9. The 200 objects and 1,000 attributes are just to populate the directory with information about the objects it contains. User objects alone include over 200 attributes ranging from the user's address at the office to home address information, maybe a photograph, perhaps a position in the organization's hierarchy and much more. Shared folders can include owners, groups can include managers, printers and computers can include location tracking information-all information elements that should be populated in a properly configured directory. In addition, you can use the AD Schema Management console to add or remove content from the Global Catalog, the portion of the directory that makes information elements available to all users of a forest. You can use this same tool to determine if AD should index an object or not. Indexing objects in AD makes finding them much faster. To control the amount of information stored in the directory, you can even assign NTDS quotas, making sure no one stores more information than they should in the directory. Fortunately for the AD information administrator, it's easy and simple to delegate many of the information management tasks. For example, users control many of their own information elements in the directory. All you need to do is train them to fill in the proper information every time they move or change roles in the organization.
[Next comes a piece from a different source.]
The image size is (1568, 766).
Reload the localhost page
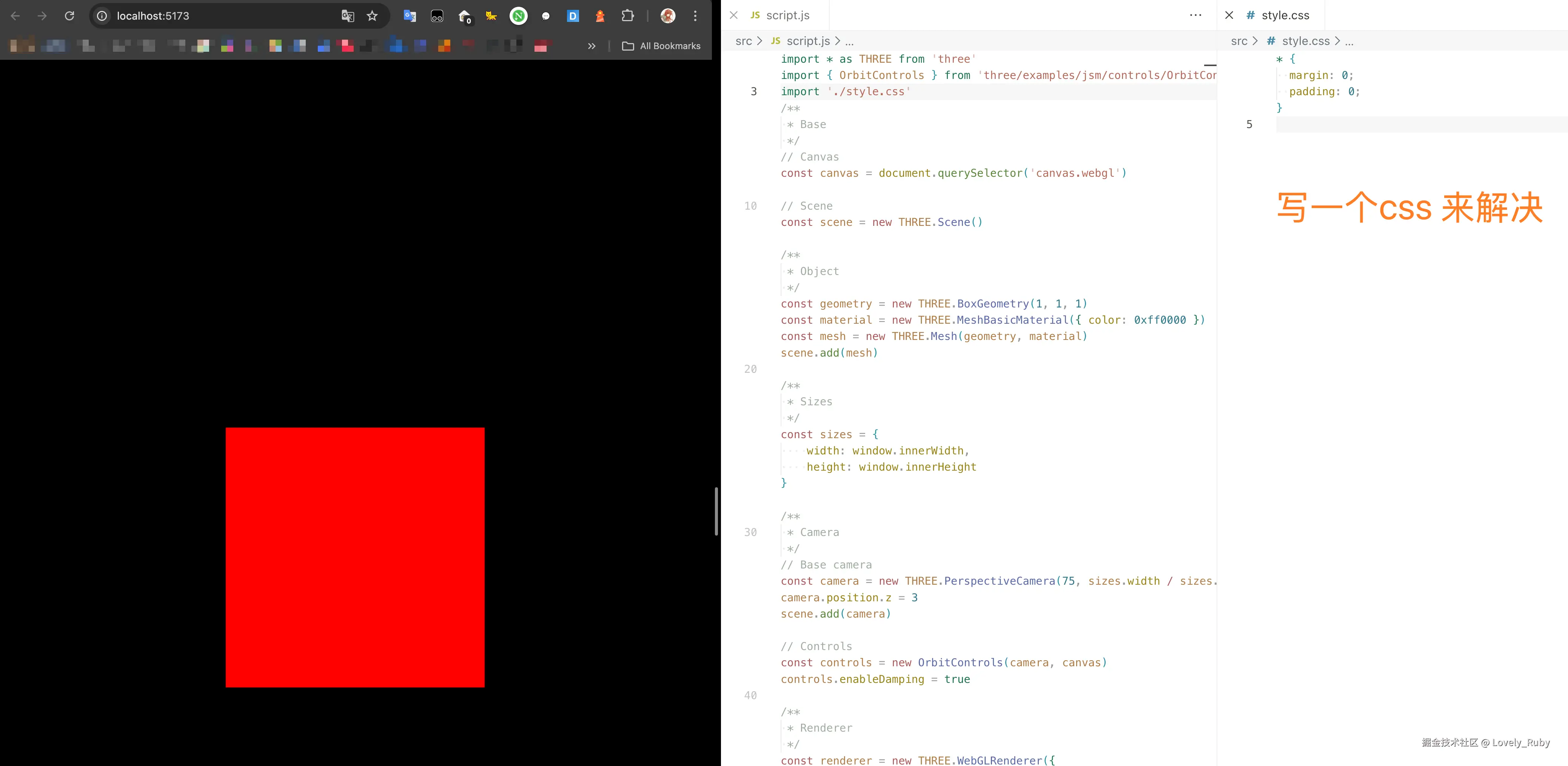(x=69, y=16)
10. Of course, you can't forget that AD administration also involves security management. After all, the AD database is designed to replace the Windows NT Security Account Manager (SAM). Security management covers everything from setting Domain Account Policies, assigning user rights, and managing trusts to Access Control List (ACL) and Access Control Entry (ACE) administration. Every object in the directory is assigned a security descriptor detailing who in your organization has access to the object. Managing these descriptors can be a full time position by itself. Fortunately, AD supports the concept of inheritance, letting you set access rights at the top of an AD hierarchy (within a domain) and having those rights automatically assigned to all objects in the hierarchy. AD also supports the concept of delegation, something that should be used heavily, especially in large organizations, to offload work that isn't administrator-related. For example, users are automatically delegated rights to their own information within the directory. You can also delegate tasks to help desk operators, network operators and many other operational roles within your organization.
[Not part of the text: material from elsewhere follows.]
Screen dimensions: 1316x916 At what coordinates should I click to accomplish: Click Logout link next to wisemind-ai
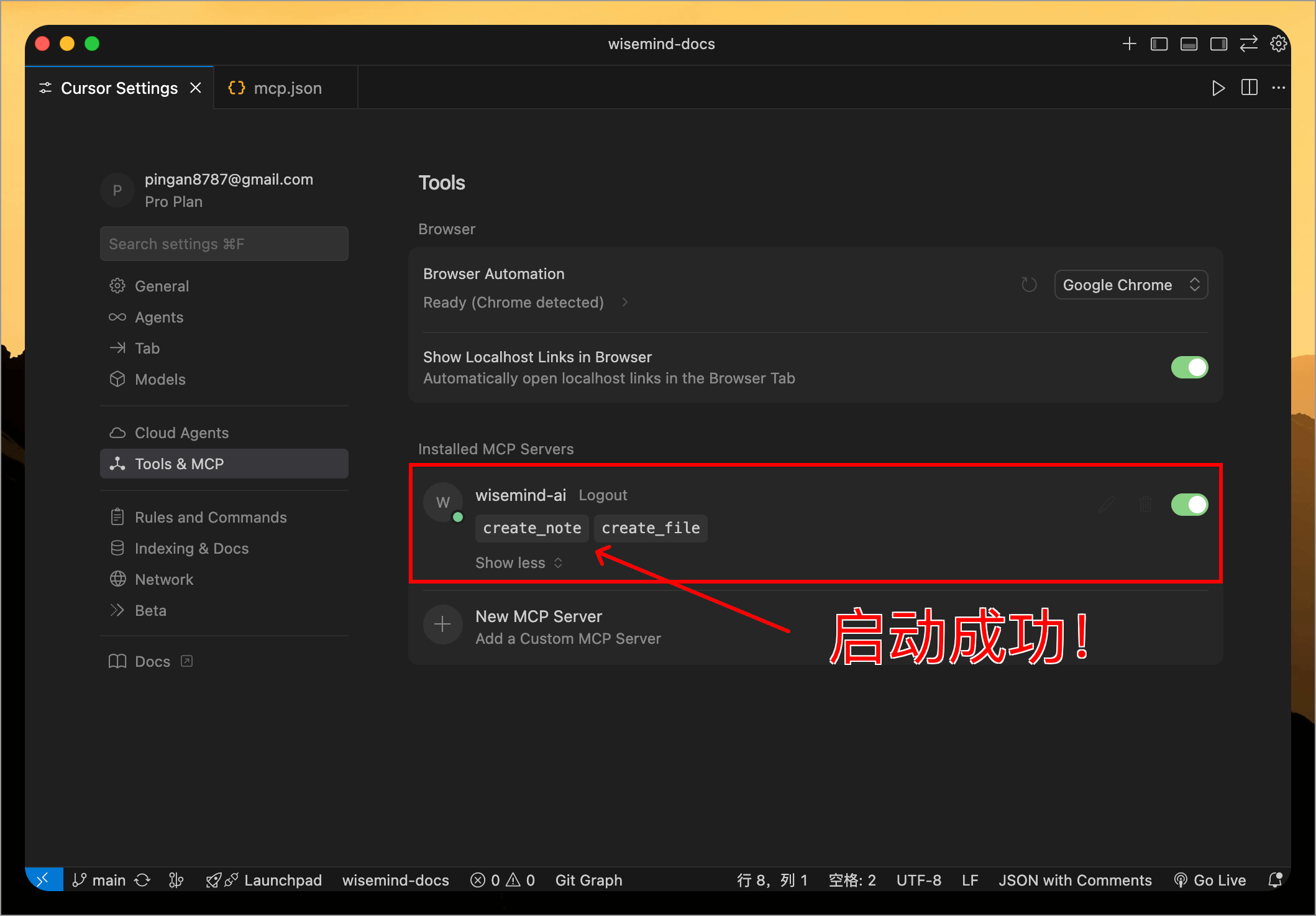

11. As we mentioned above, AD is a database. As such, you need to perform database maintenance activities on the NTDS.DIT file stored within each domain controller. These activities include managing the LostandFound and LostandFoundConfig containers, which are designed to collect homeless objects in your directory. Administrative activities may also include compacting the directory database. Although AD regularly compacts its own database automatically, it may be necessary for you to compact it manually in certain situations. You must also back up the database on a regular basis and perform restores when required (though in many cases, it's easier to recreate the missing objects).

12. Finally, you need to generate reports from your directory in order to know how it's structured, what it contains and how it runs. There are no default tools for AD report generation. You can, however, export data at several levels of the directory. You can also now generate GPO reports with the GPMC, but that is about as far as the default AD tools will take you.